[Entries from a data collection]
┌──

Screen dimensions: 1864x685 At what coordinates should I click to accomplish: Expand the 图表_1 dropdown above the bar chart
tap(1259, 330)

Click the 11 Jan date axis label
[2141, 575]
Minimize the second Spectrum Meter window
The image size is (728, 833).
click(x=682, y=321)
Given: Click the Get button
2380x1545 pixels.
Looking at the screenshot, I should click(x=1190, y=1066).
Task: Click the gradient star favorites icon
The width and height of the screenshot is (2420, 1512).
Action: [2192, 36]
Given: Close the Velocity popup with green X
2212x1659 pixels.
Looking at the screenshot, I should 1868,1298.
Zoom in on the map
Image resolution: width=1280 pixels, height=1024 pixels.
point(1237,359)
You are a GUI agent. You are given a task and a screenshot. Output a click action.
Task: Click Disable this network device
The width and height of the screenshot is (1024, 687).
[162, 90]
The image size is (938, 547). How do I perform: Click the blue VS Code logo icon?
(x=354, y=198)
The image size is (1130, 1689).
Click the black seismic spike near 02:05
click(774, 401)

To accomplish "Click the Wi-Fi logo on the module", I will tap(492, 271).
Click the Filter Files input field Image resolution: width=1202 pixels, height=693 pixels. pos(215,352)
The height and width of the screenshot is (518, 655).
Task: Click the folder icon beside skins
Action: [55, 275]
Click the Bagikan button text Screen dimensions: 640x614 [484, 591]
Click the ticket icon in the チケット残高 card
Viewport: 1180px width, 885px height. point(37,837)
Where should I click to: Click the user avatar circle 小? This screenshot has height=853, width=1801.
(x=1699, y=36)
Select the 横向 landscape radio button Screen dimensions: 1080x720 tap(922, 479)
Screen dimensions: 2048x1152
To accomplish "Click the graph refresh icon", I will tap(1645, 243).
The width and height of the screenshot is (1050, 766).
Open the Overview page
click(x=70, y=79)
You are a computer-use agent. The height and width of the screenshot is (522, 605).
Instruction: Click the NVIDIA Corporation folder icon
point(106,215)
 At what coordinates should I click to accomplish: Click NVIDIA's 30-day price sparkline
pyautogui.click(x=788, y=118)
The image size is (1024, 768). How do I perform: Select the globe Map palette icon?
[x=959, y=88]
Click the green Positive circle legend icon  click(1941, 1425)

└──

• DIRECTIVE
Copy out every entry above word for word, keeping each line as it appears.

• RESPONSE
Screen dimensions: 1864x685 At what coordinates should I click to accomplish: Expand the 图表_1 dropdown above the bar chart
tap(1259, 330)

Click the 11 Jan date axis label
[2141, 575]
Minimize the second Spectrum Meter window
The image size is (728, 833).
click(x=682, y=321)
Given: Click the Get button
2380x1545 pixels.
Looking at the screenshot, I should click(x=1190, y=1066).
Task: Click the gradient star favorites icon
The width and height of the screenshot is (2420, 1512).
Action: [2192, 36]
Given: Close the Velocity popup with green X
2212x1659 pixels.
Looking at the screenshot, I should 1868,1298.
Zoom in on the map
Image resolution: width=1280 pixels, height=1024 pixels.
point(1237,359)
You are a GUI agent. You are given a task and a screenshot. Output a click action.
Task: Click Disable this network device
The width and height of the screenshot is (1024, 687).
[162, 90]
The image size is (938, 547). How do I perform: Click the blue VS Code logo icon?
(x=354, y=198)
The image size is (1130, 1689).
Click the black seismic spike near 02:05
click(774, 401)

To accomplish "Click the Wi-Fi logo on the module", I will tap(492, 271).
Click the Filter Files input field Image resolution: width=1202 pixels, height=693 pixels. pos(215,352)
The height and width of the screenshot is (518, 655).
Task: Click the folder icon beside skins
Action: [55, 275]
Click the Bagikan button text Screen dimensions: 640x614 [484, 591]
Click the ticket icon in the チケット残高 card
Viewport: 1180px width, 885px height. point(37,837)
Where should I click to: Click the user avatar circle 小? This screenshot has height=853, width=1801.
(x=1699, y=36)
Select the 横向 landscape radio button Screen dimensions: 1080x720 tap(922, 479)
Screen dimensions: 2048x1152
To accomplish "Click the graph refresh icon", I will tap(1645, 243).
The width and height of the screenshot is (1050, 766).
Open the Overview page
click(x=70, y=79)
You are a computer-use agent. The height and width of the screenshot is (522, 605).
Instruction: Click the NVIDIA Corporation folder icon
point(106,215)
 At what coordinates should I click to accomplish: Click NVIDIA's 30-day price sparkline
pyautogui.click(x=788, y=118)
The image size is (1024, 768). How do I perform: Select the globe Map palette icon?
[x=959, y=88]
Click the green Positive circle legend icon  click(1941, 1425)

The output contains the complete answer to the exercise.